YOUR INSTRUCTIONS: Reproduce the data below with each occurrence of "Where should I click to" changed to "Where do I click to", leaving all other text intact.
======== MATERIALS PROVIDED
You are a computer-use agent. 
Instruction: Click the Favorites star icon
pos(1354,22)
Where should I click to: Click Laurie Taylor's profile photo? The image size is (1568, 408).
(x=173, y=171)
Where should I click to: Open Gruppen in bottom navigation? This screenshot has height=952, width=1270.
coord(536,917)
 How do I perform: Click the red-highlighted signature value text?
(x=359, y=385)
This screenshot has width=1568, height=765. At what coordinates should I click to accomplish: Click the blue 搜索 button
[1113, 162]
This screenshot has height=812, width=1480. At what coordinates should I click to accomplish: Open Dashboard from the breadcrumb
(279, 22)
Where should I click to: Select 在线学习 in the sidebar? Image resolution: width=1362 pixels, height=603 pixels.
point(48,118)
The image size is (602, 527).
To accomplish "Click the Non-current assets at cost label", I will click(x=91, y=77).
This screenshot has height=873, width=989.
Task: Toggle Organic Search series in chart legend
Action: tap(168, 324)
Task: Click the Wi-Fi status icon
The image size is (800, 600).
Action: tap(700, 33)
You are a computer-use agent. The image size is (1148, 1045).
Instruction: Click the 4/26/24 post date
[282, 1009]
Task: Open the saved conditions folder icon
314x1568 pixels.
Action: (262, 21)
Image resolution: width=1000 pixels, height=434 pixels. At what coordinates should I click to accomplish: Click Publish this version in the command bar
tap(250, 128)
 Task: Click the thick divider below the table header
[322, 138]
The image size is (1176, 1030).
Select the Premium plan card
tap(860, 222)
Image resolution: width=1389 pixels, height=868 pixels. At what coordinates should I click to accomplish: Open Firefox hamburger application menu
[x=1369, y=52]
================
WRITTEN SOLUTION:
You are a computer-use agent. 
Instruction: Click the Favorites star icon
pos(1354,22)
Where do I click to: Click Laurie Taylor's profile photo? The image size is (1568, 408).
(x=173, y=171)
Where do I click to: Open Gruppen in bottom navigation? This screenshot has height=952, width=1270.
coord(536,917)
 How do I perform: Click the red-highlighted signature value text?
(x=359, y=385)
This screenshot has width=1568, height=765. At what coordinates should I click to accomplish: Click the blue 搜索 button
[1113, 162]
This screenshot has height=812, width=1480. At what coordinates should I click to accomplish: Open Dashboard from the breadcrumb
(279, 22)
Where do I click to: Select 在线学习 in the sidebar? Image resolution: width=1362 pixels, height=603 pixels.
point(48,118)
The image size is (602, 527).
To accomplish "Click the Non-current assets at cost label", I will click(x=91, y=77).
This screenshot has height=873, width=989.
Task: Toggle Organic Search series in chart legend
Action: tap(168, 324)
Task: Click the Wi-Fi status icon
The image size is (800, 600).
Action: tap(700, 33)
You are a computer-use agent. The image size is (1148, 1045).
Instruction: Click the 4/26/24 post date
[282, 1009]
Task: Open the saved conditions folder icon
314x1568 pixels.
Action: (262, 21)
Image resolution: width=1000 pixels, height=434 pixels. At what coordinates should I click to accomplish: Click Publish this version in the command bar
tap(250, 128)
 Task: Click the thick divider below the table header
[322, 138]
The image size is (1176, 1030).
Select the Premium plan card
tap(860, 222)
Image resolution: width=1389 pixels, height=868 pixels. At what coordinates should I click to accomplish: Open Firefox hamburger application menu
[x=1369, y=52]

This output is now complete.